A iniciativa Limpar Portugal, que teve lugar em todo o país no passado sábado, permitiu recolher cerca de 170 toneladas de entulho no concelho de Évora, informou o coordenador concelhio do projecto.
Segundo Carlos Borralho, em Évora comparecerem à chamada cerca de 500 voluntários, que “conseguiram recolher 170 toneladas de entulho e um número ainda desconhecido de resíduos de espécie diversa”.
“Só ao longo desta semana é que iremos saber ao certo a quantidade de lixo recolhido e separado nos terrenos, previamente identificados do concelho de Évora em que decorreu esta acção de cidadania”.
Relva sintética, pneus, ópticas de automóveis, electrodomésticos, entulho de obra, peças sanitárias e um sem número de resíduos foi algum do lixo com o qual os voluntários de Évora se depararam, num dia caracterizado pela instabilidade atmosférica.
À chamada para Limpar Portugal também compareceram algumas figuras públicas de Évora, nomeadamente o Presidente da Câmara Municipal, José Ernesto D’Oliveira, que esteve junto às margens da Barragem do Monte Novo, a Governadora Civil do Distrito, Fernanda Ramos, e o eurodeputado e Presidente da Assembleia Municipal, Capoulas Santos, que juntamente com elementos da EPRAL, estiveram nos “percursos do Monfurado” a ajudar à limpeza.
Cerci, Segurança Social, PSP, GNR, Exército, Universidade, Aminata, Bombeiros Voluntários, Câmara Municipal, junta de freguesia dos Canaviais, Senhora da Saúde, Malagueira, Governo Civil, CCDRA, IPJ, CEAI, LPN, Banco do Voluntariado da Fundação Eugénio de Almeida, Quercus, SEPNA GNR, GESAMb, Gesreal, AALCA, APEA, Sociedade Harmonia Eborense, Agrupamento de Escuteiros 890, Diário do Sul, A Defesa, Tipografia Giraldo, Jorge Augusto publicidade, Quinta Monte Novo, AKI, Pingo Doce, Modelo, EDP, e REN foram algumas das entidades que também marcaram presença nesta jornada de solidariedade pelo meio ambiente de Portugal.
Segundo dados nacionais, cerca de 100 mil voluntários recolheram no sábado, em nome da iniciativa "Limpar Portugal", mais de 70 mil toneladas de lixo por todo o país. "O tempo dificultou um bocado, mas apesar disso conseguimos reunir os 100 mil voluntários que queríamos.

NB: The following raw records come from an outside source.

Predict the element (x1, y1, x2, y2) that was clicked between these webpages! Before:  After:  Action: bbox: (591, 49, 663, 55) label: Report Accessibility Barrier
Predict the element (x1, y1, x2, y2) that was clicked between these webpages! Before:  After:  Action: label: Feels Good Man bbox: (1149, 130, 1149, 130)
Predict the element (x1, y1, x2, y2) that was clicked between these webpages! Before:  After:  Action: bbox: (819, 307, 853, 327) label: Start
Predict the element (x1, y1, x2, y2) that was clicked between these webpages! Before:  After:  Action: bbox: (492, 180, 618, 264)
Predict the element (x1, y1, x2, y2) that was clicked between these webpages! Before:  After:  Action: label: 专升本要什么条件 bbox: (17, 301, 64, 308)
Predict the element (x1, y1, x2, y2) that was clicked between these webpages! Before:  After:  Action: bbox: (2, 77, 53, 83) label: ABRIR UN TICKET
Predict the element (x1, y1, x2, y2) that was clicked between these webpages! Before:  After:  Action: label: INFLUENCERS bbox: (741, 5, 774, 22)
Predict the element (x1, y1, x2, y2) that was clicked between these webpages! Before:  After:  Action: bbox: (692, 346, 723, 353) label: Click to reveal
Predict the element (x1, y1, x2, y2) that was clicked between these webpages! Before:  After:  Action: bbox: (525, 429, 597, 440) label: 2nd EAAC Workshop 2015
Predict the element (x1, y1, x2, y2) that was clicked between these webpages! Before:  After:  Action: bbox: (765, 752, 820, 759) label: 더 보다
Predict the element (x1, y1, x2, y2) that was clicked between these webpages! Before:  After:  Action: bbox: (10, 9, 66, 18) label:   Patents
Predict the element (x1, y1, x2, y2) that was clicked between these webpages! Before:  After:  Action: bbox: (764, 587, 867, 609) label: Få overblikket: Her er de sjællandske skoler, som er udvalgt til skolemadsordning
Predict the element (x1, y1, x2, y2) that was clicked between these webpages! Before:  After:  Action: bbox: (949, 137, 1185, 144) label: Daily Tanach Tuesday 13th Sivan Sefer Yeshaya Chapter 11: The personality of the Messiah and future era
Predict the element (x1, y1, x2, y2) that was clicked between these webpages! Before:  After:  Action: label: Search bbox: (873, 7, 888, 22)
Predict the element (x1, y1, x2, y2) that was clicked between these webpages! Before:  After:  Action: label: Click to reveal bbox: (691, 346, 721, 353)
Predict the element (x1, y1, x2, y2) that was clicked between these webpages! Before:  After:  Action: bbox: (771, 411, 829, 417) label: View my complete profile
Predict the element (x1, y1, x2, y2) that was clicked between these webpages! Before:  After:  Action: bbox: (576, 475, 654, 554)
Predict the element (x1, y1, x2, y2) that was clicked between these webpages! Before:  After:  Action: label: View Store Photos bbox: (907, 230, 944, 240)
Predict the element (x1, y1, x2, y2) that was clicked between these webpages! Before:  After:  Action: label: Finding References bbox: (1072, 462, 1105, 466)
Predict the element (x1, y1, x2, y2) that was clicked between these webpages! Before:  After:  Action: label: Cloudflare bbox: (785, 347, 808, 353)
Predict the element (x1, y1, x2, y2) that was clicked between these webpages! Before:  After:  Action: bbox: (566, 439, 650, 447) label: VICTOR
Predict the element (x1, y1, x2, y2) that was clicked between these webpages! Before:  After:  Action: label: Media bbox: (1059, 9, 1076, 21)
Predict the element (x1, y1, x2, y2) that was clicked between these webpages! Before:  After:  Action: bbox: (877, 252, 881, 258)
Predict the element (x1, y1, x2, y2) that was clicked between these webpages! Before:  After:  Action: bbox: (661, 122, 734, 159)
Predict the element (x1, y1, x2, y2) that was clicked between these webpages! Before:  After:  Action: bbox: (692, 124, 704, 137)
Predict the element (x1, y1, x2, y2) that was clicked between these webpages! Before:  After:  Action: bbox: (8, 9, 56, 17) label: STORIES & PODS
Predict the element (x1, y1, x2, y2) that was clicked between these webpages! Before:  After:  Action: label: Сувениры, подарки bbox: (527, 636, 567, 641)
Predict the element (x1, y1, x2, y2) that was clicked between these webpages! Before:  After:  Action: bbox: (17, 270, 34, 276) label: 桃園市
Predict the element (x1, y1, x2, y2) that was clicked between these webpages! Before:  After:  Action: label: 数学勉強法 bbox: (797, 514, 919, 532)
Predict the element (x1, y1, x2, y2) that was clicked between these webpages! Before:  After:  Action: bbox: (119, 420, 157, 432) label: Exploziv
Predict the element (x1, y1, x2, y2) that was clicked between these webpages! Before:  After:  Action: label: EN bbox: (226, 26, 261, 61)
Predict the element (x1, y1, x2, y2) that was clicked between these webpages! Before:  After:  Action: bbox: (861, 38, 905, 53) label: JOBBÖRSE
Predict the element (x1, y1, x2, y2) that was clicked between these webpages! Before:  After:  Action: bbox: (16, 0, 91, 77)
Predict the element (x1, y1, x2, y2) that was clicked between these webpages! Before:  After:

As opiniões técnicas é que conseguimos recolher 70 mil toneladas de lixo", relatou Paulo Torres, um dos três coordenadores nacionais e mentores do projeto. Dentro de dias, sublinhou, os aterros sanitários e as entidades de reciclagem poderão confirmar os números com mais precisão.
A ideia de recolher resíduos espalhados nas matas surgiu em Julho passado, quando o técnico de logística Nuno Mendes, de 38 anos e residente em Vila Nova de Famalicão, publicou no fórum da Internet do clube LandMania (para fãs de veículos Land Rover) um vídeo sobre um projecto concretizado em toda a Estónia, onde se reuniu mais de 10 mil toneladas de lixo.
A legenda "Para quando em Portugal?" suscitou de imediato o interesse dos associados Rui Marinho, com 43 anos e gerente de uma empresa de produtos químicos em Santo Tirso, e Paulo Torres, empresário de comércio de 50 anos e morador em Braga.
Nenhum tinha até então estado envolvido em associações ambientais, mas todos partilhavam uma preocupação: o lixo que encontravam durante os passeios em todo-o-terreno, desde pára-choques, pneus, resíduos industriais e entulhos de obras a electrodomésticos e sofás.
Com uma rápida divulgação na Internet, o projecto acabou por ganhar a atenção da comunicação social, das autarquias, de empresas públicas e privadas, do Ministério do Ambiente (que concedeu apoio logístico e jurídico) e da Presidência da República, que lhe atribuiu o alto patrocínio.
Os mentores acreditam que o facto de este ser um movimento cívico, que não aceita dinheiro, foi crucial para o envolvimento "espectacular" da sociedade, que resultou na identificação de cerca de 13000 pontos com lixo em todo o país, entre florestas e terrenos urbanos.